▶ What the task asks
Pull out every row below that contains the word "screenshot", matching uppercase and lowercase exactly.

--- begin ---

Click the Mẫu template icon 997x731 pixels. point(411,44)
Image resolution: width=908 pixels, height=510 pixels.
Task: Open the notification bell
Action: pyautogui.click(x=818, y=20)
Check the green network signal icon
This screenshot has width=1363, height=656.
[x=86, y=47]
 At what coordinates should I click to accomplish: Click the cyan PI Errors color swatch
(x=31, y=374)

--- end ---
--- begin ---

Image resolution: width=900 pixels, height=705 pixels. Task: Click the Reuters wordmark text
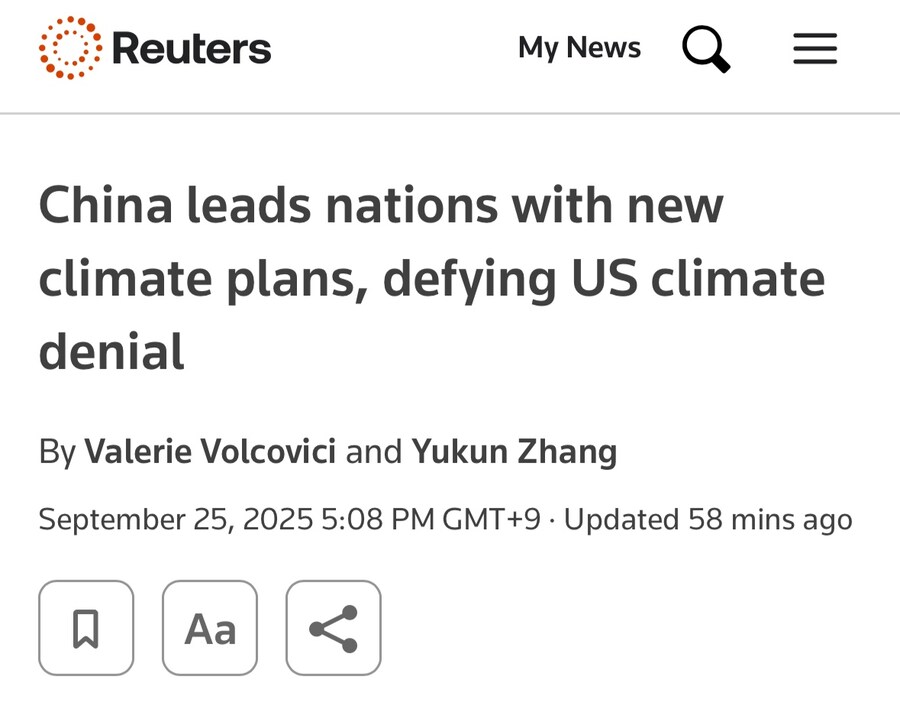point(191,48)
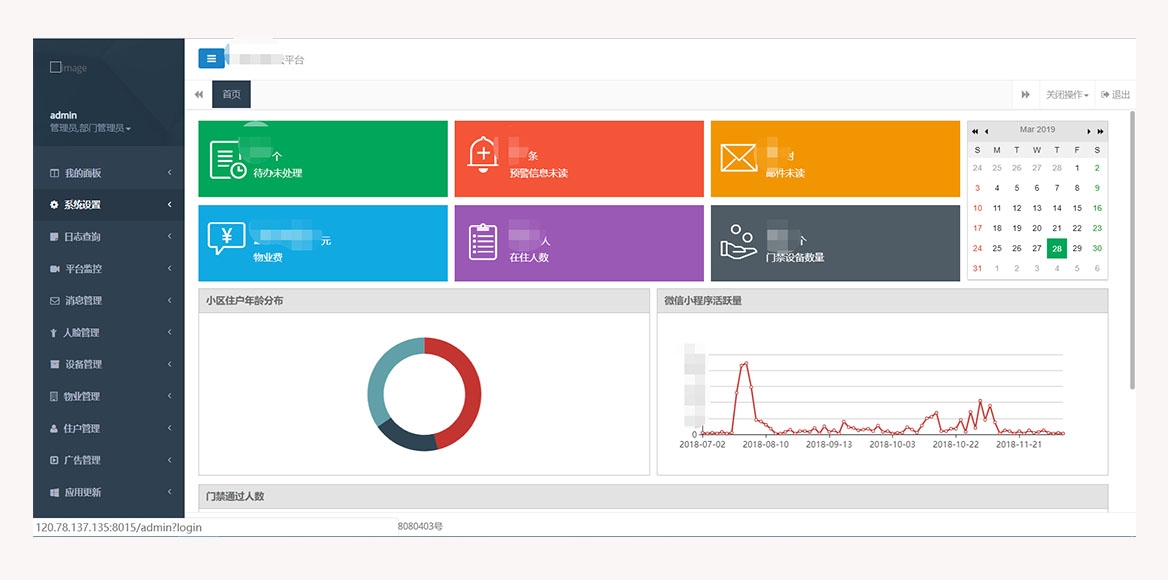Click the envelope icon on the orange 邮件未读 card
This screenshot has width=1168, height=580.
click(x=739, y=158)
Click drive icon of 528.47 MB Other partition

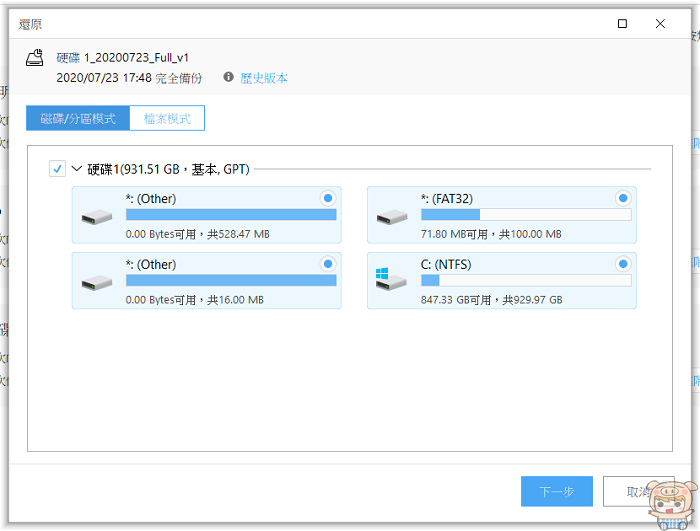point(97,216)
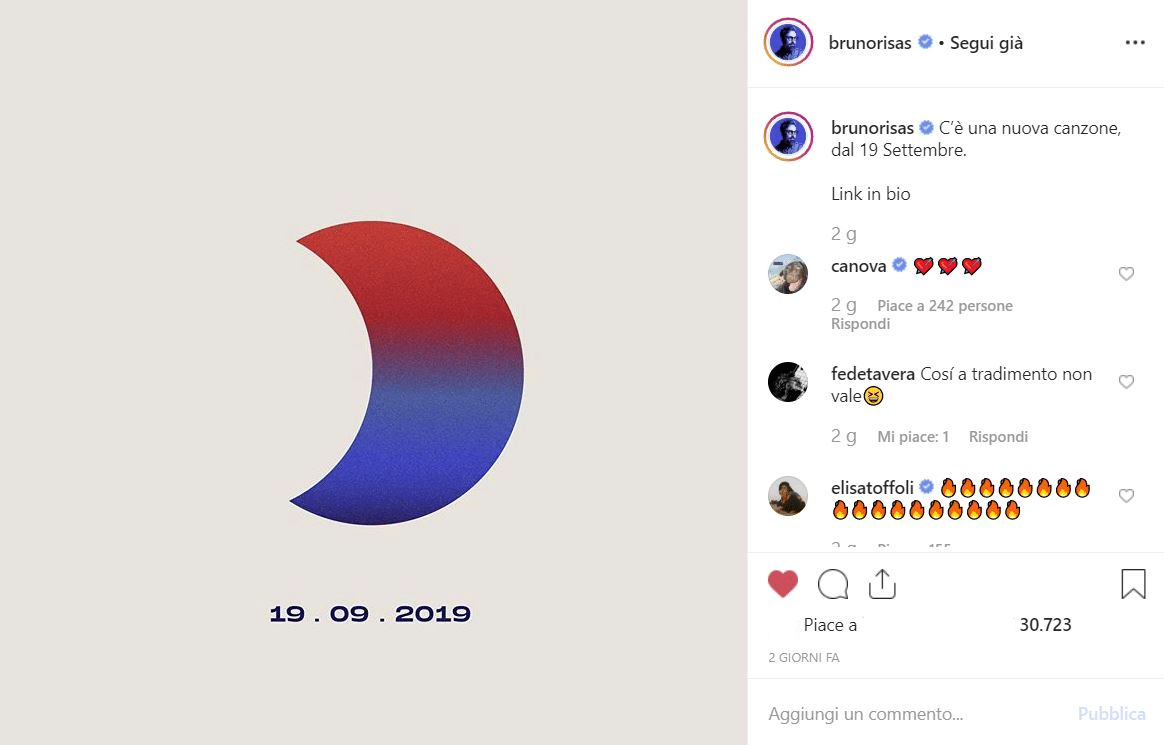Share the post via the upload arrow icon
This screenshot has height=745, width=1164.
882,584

--- end ---

▶ Final result
This screenshot has width=1363, height=656.
This screenshot has width=1168, height=580.
This screenshot has height=745, width=1164.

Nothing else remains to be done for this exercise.